Text segment:

┏━━

Attractions worldwide are preparing new mobile applications for smartphones and other handheld devices, designed to give guests familiar tools and fresh ways to enjoy their days. Early adopters are already adapting their apps to meet changing guest expectations and technologies. These apps are providing everything from maps, show times, and menus to GPS locators, games, and social media sharing. Text, video, audio, photographs, and even augmented reality—the practice of overlaying data onto the real world via your smartphone screen—are all current options.
To put the growth in apps into context, IHS Screen Digest predicts 18.1 billion apps will be downloaded in 2011, up from 9.5 billion in 2010. Given users’ appetite for apps, attractions must consider developing a mobile presence.

“We want to create a better guest experience,” says Katie Bruno, director at wddonline, which developed the MyPark apps for Cedar Point, Knott’s Berry Farm, and Kings Island released on May 1. “We’ve thought of everything a guest might want to do while they’re at an amusement park and we’ve made it easy for them to find the information on their phones.”
Guest navigation is the starting point for many attraction apps. “Our technology translates a park’s GPS locations into an illustrated map, which is a more attractive way for people to navigate the park than looking at a satellite photo,” says Bruno.
Cedar Point’s app provides much more than a simple map, adds Rebecca Baker, the park’s interactive marketing coordinator. It shows guests where they are in the park in relation to what they are looking for—such as restrooms, ATMs, roller coasters, or food preferences—by proximity.
In addition to a car locator, Cedar Point’s iPhone/ Android app includes a Friend Finder feature that allows families and groups to keep track of one another during the day. The app’s My Trip function allows users to select their favorite attractions, shows, and restaurants before their visit. This saves guests a great deal of scrolling through information on the day of the trip. From an operational point of view, the MyPark app can also push out notifications to guests in the park.
Here’s a look at what other attractions are doing in the app world.
Elitch Gardens
Elitch Gardens added a new Android app this year, in addition to its iPhone app (both free of charge). “These apps are not only fun and incredibly detailed; they’re also dynamic,” says Aron Ezra, CEO of MacroView Labs, the company behind this app and mobile apps for the Bellagio, MGM Grand, Mandalay Bay, and Darien Lake. “The content can constantly change to show guests up-to-the-minute information about the latest shows, rides, special offers, weather … you name it,” says Ezra. Elitch Gardens’ app encourages users to give feedback and rate content to help the park enhance the guest experience.
SeaWorld Parks & Entertainment
SeaWorld entered the market with the SeaWorld & Busch Gardens Photo Adventure app (June 2009) and SeaWorld San Antonio app (September 2010). It expects to have apps for the San Diego and Orlando SeaWorld parks this summer, as well as the two Busch Gardens parks by fall 2011. Sea- World San Antonio’s iPhone/Android app contains park information and allows guests to customize their days with guided tours, waterpark cabanas, and Quick Queue. Users can learn about SeaWorld’s animals, use the in-app camera, and access the park’s Facebook and Twitter feeds.

┗━━

Records provided:

┏━━

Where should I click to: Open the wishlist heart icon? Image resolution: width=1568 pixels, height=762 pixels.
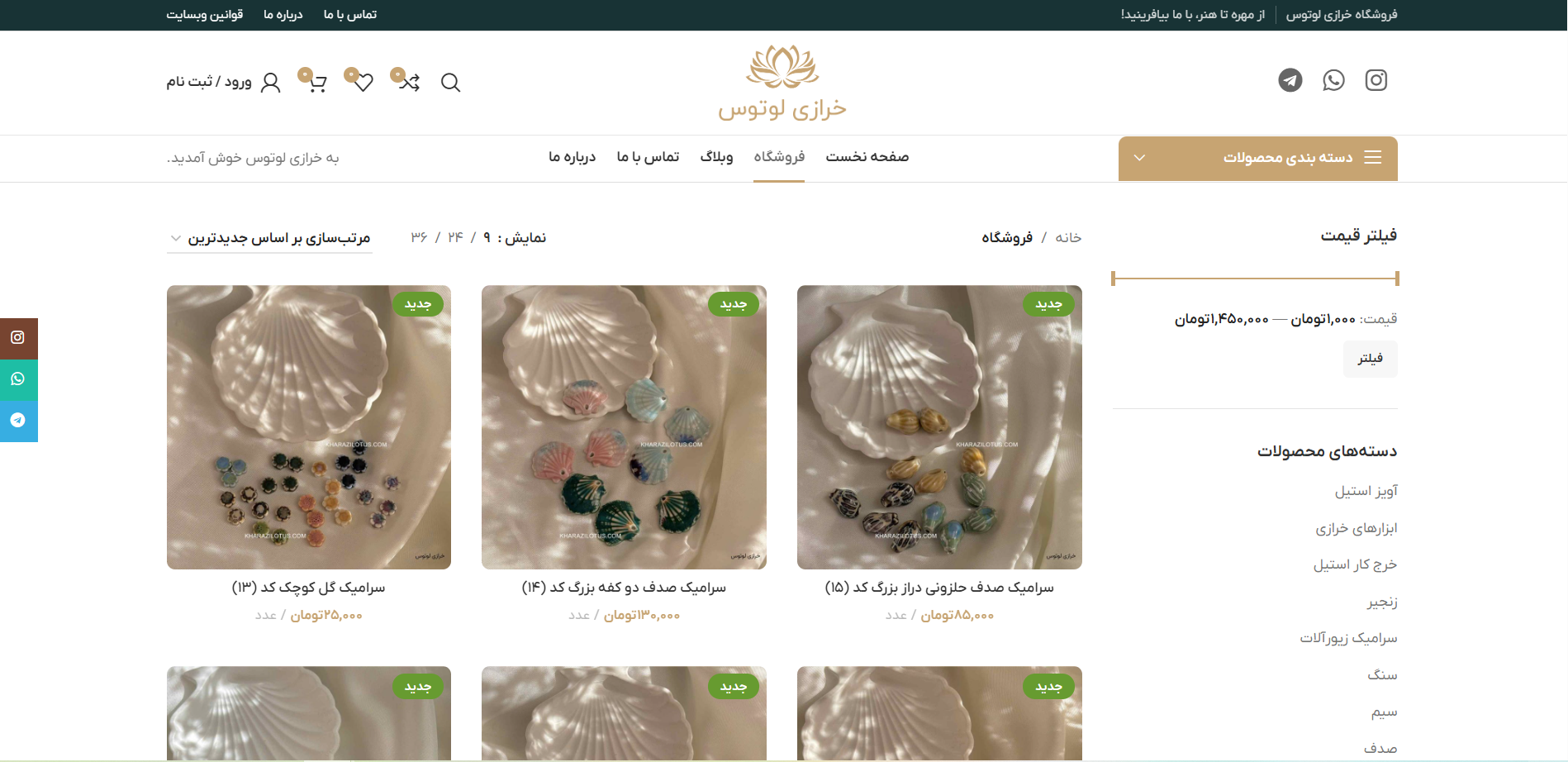(361, 81)
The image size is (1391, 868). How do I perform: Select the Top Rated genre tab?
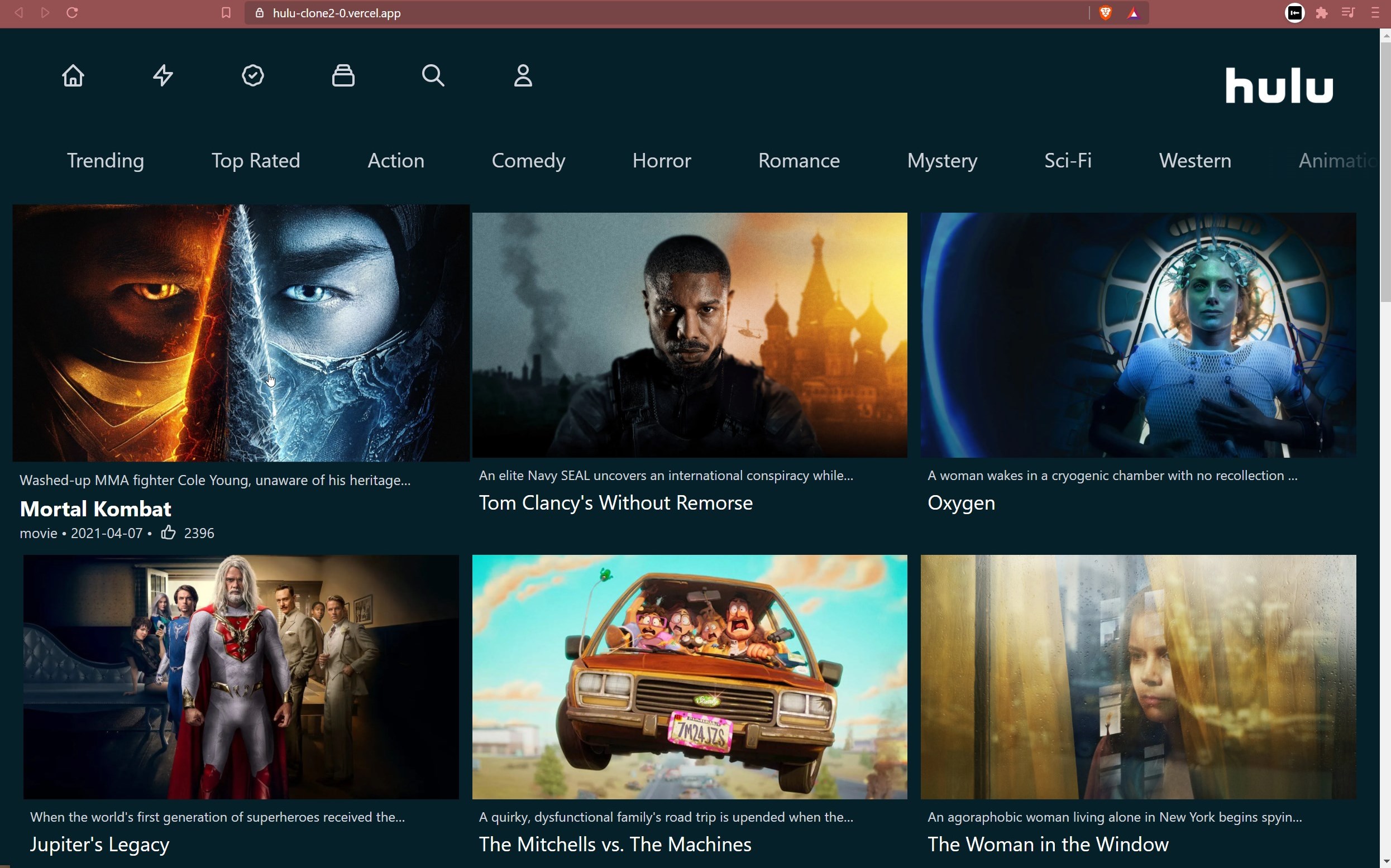[256, 161]
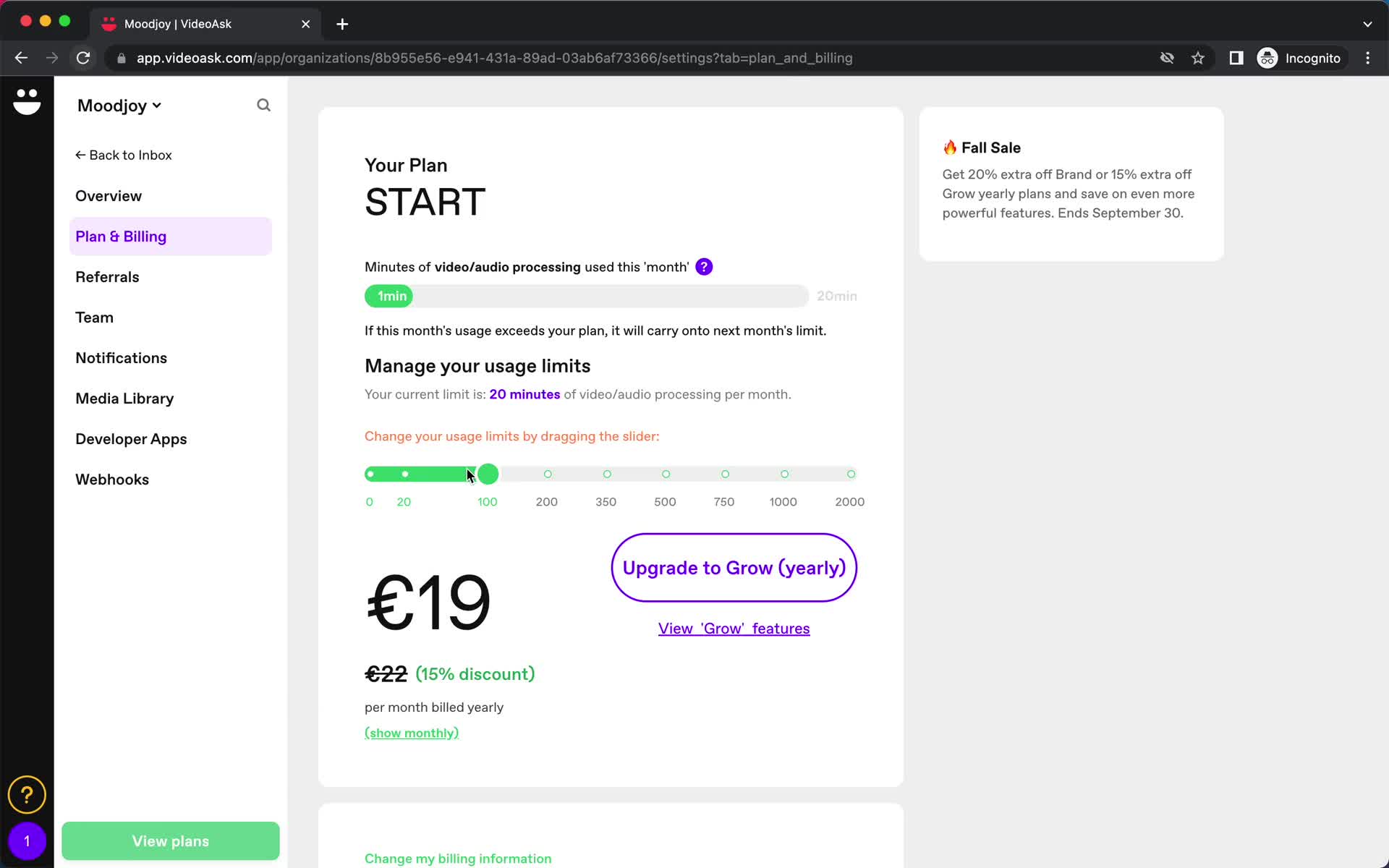1389x868 pixels.
Task: Open Team settings page
Action: click(95, 317)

┗━━

Task list:
a - List every attraction or venue that the article on attraction apps says MacroView Labs made mobile apps for.
b - Decide whether each statement agrees with the article on attraction apps. For each, answer yes or no and quote the words from the article that settle it.
(i) IHS Screen Digest forecasts 18.1 billion app downloads in 2011.
(ii) The MyPark apps for Cedar Point, Knott's Berry Farm, and Kings Island came out on June 1.
(iii) Elitch Gardens charges for its Android and iPhone apps.

Set of answers:
a - Elitch Gardens, Bellagio, MGM Grand, Mandalay Bay, Darien Lake

b -
(i) Yes: "IHS Screen Digest predicts 18.1 billion apps will be downloaded in 2011"
(ii) No: "released on May 1"
(iii) No: "both free of charge"